東日本大震災の復興支援への寄付を報告する以下の文章について、最後の文の後に続く部分を書くこと。

→ 原文抜粋:
★ ★ ★ ★ ★

さて、今回の第5回39LIVEでは、合計6500円を東日本大震災の復興支援として、沿岸部の被災者の命の見守り支援を行う岩手県看護短大の鈴木るり子先生、岩手医科大学の秋冨慎司先生の活動を支援するために寄付することができました。

震災発生から一年を経過した被災地で人手もお金も不足する中、両先生方は岩手県内で災害時救援情報共有のiシステムの構築に尽力しています。秋冨先生はこのほど、岩手県内の関係者で被災地の人たちが復興への足がかりを作れる環境整備のための社団法人「東日本絆コーディネーションセンター(http://www.ekcc.or.jp/index.html)」を立ち上げ、副理事に就任。行政と連携しながら、被災者支援に入る医師や介護福祉士、栄養士などが各々持つ能力を集約し、支援を必要とする人の情報を瞬時に共有することで、少人数・低予算で効率的な支援ができるネットワークを構築しようとしています。

行政や大組織に依存せず、有志が集まって本当に有意義な被災者支援に努める姿勢は、まさにロック!そんな鈴木先生、秋冨先生の活動をBEEASTは引き続き支援していきたいと考えています。

★ ★ ★ ★ ★

→ 抽出データ:
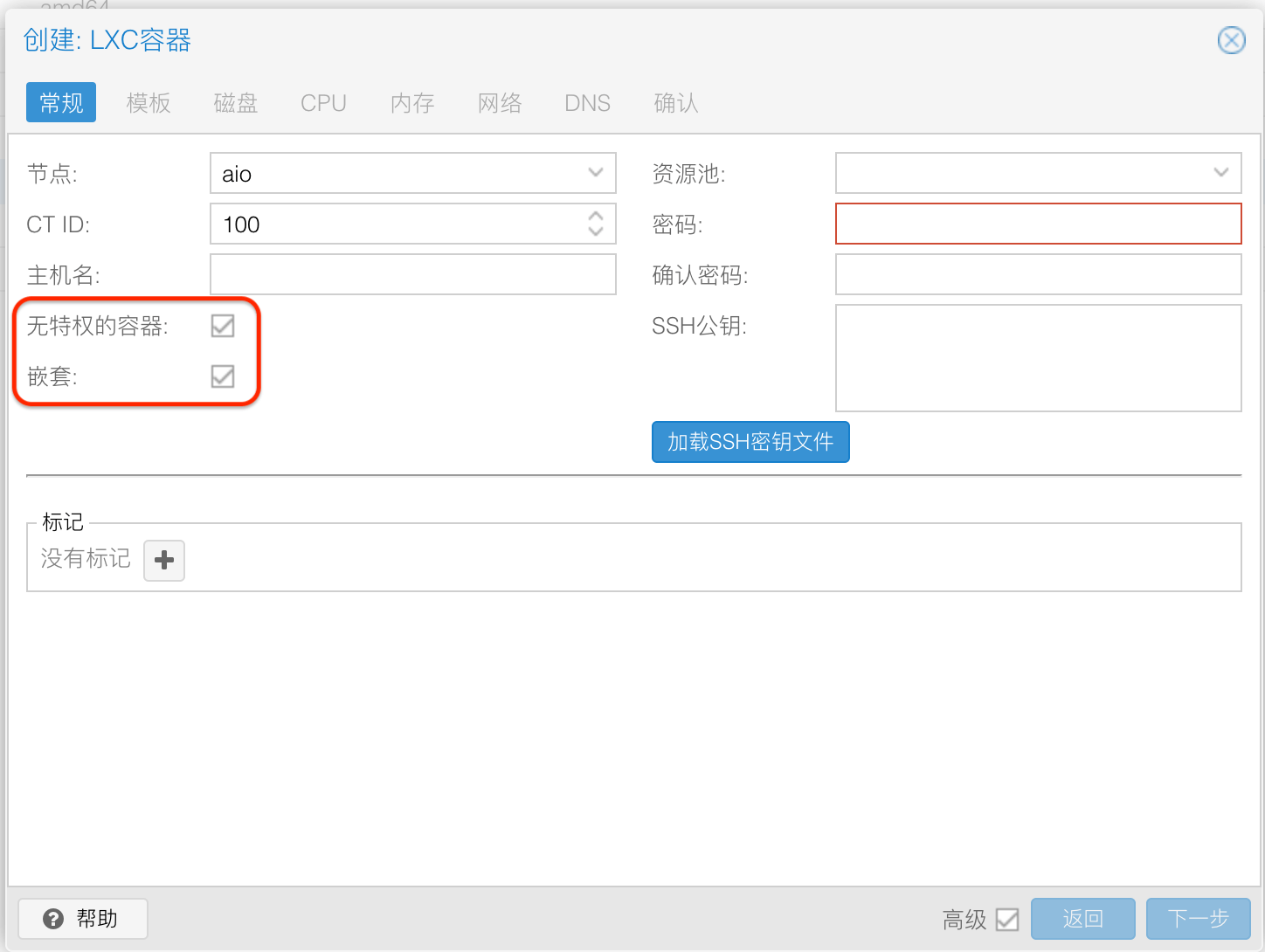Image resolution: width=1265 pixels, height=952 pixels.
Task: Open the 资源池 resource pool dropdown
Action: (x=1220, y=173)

★ ★ ★ ★ ★

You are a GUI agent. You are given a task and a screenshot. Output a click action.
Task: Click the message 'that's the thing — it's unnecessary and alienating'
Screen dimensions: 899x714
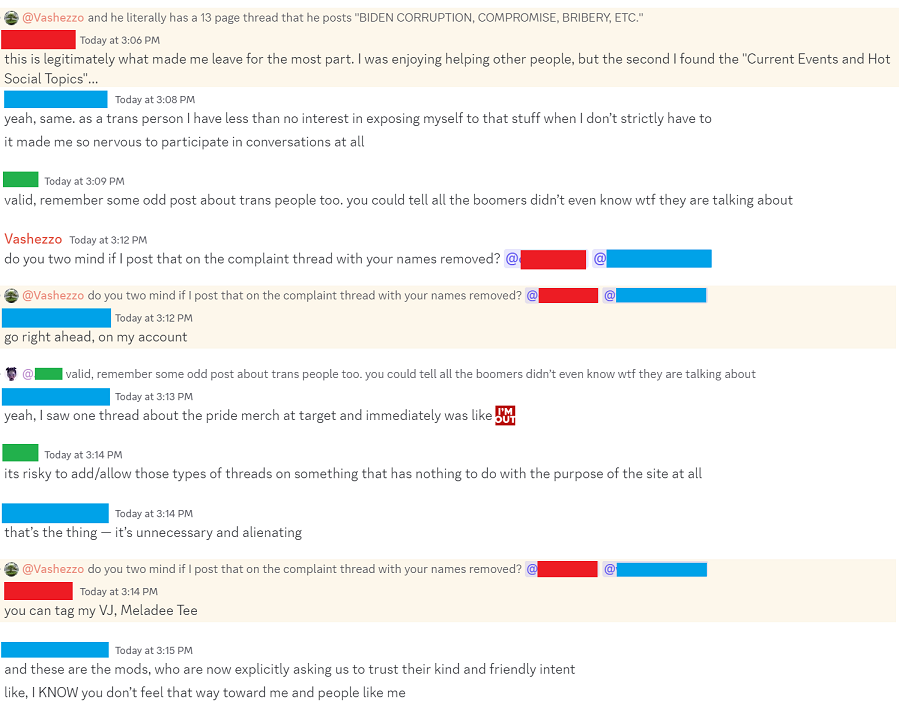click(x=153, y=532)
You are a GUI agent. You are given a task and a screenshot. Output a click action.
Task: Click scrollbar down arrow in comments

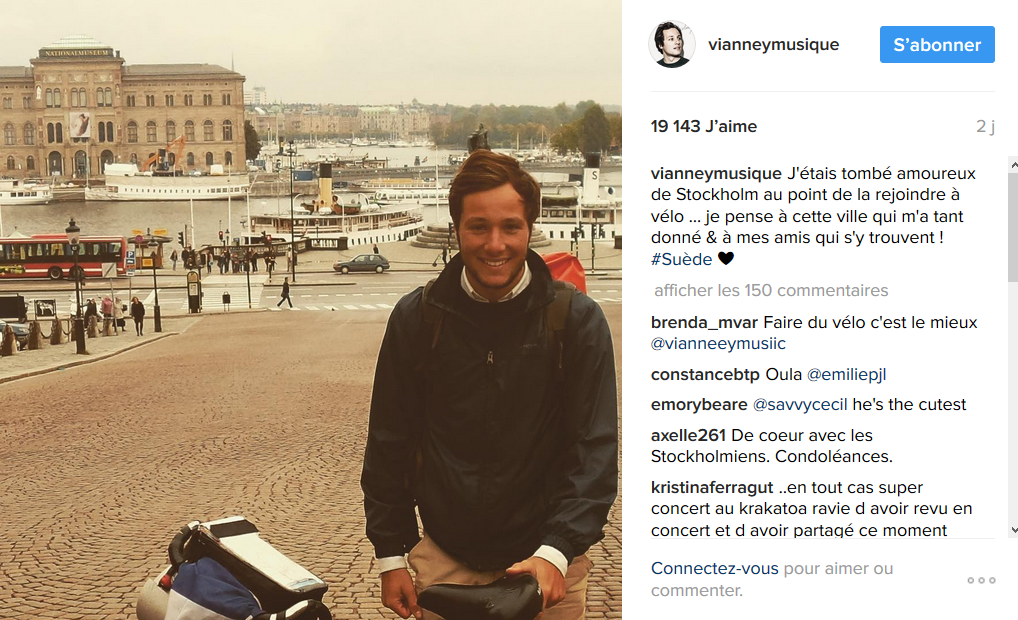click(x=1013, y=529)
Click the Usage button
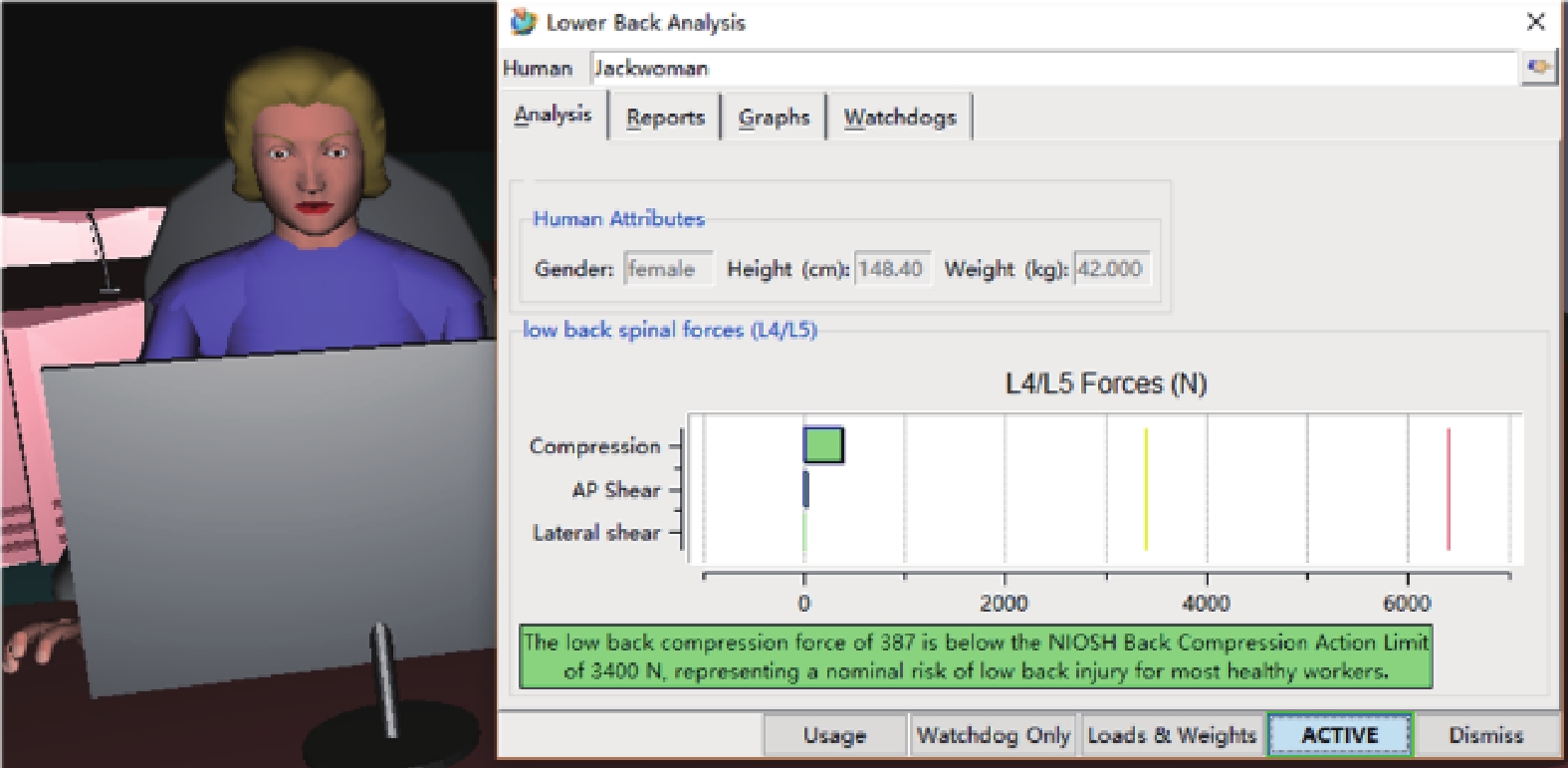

★ ★ ★ ★ ★

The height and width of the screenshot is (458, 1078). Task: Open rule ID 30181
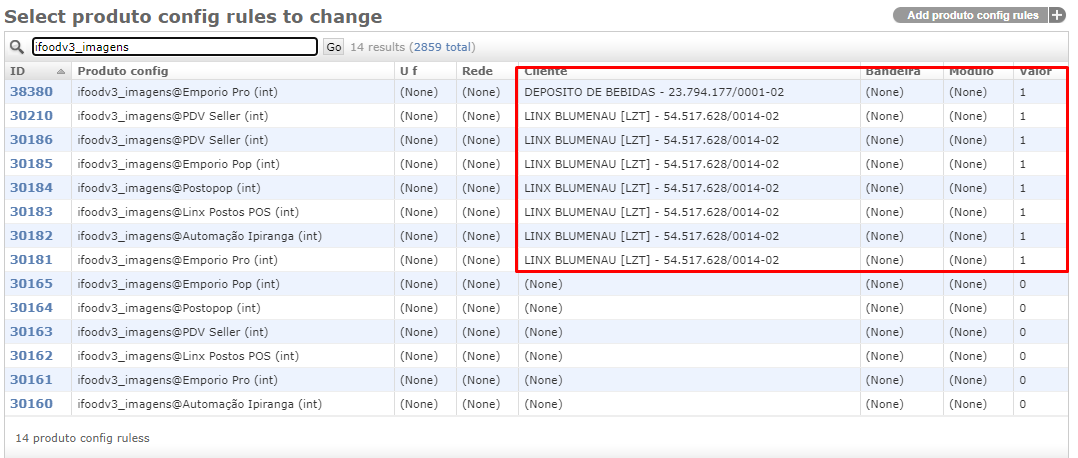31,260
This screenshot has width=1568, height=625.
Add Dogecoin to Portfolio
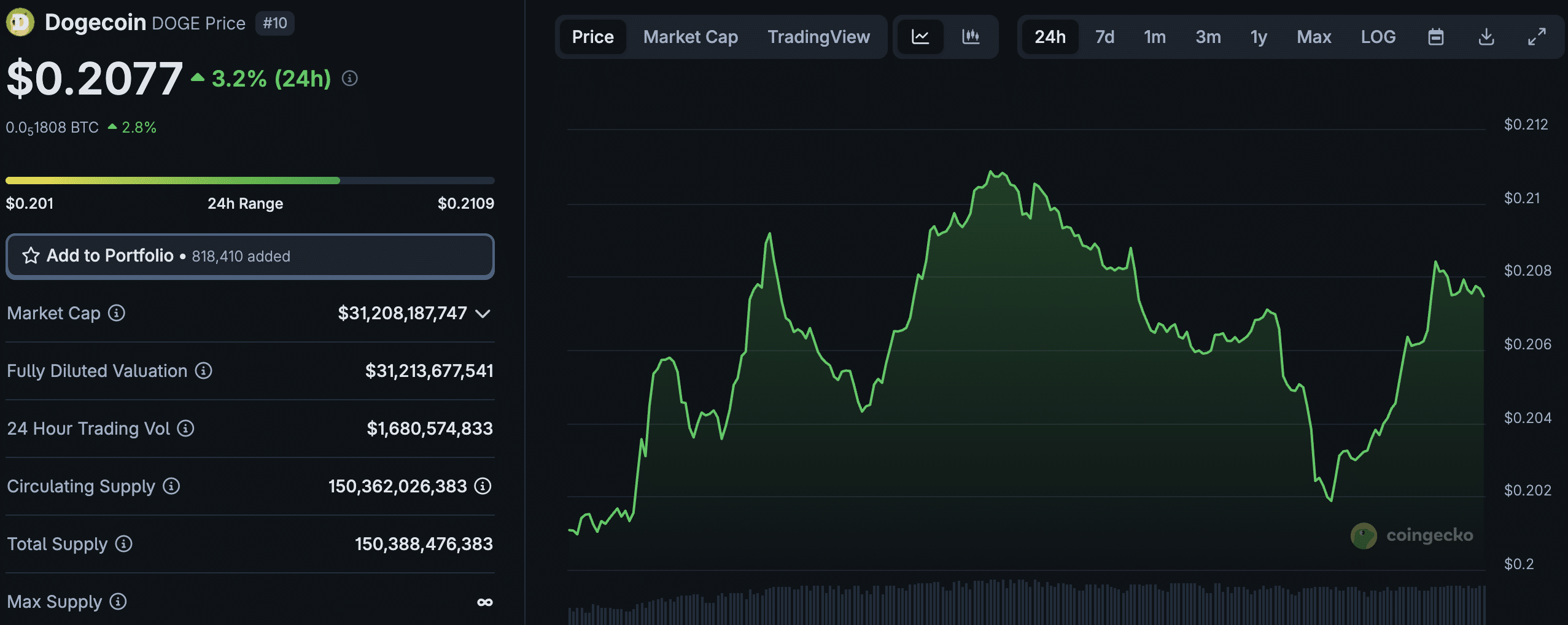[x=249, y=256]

★ ★ ★ ★ ★

→ 課題への回答:
そして、ミュージシャンと音楽ファンをつなぐ39LIVE。このライブを通じて、音楽によって人と人とをつなぎ、絆を深めるべく、ここまで6回にわたって開催してまいりました。いったん、第7回の12月23日(日)の開催をもって39LIVEは幕を閉じたいと思いますが、今後も私たちBEEASTにできる震災復興支援の形、そして人と人とをつなぐイベントのあり方を、今後も追究してまいります。

BEEAST presents 39LIVE final
 
次回、12月23日(日祝)開催の第7回が最終回!
本誌コラムニストを務める
和嶋慎治人間椅子)がソロ弾き語り出演!
当日参加者限定のプレゼントもアリ!
ただ今参加者募集中
(事前抽選制、申し込みは12月1日締切)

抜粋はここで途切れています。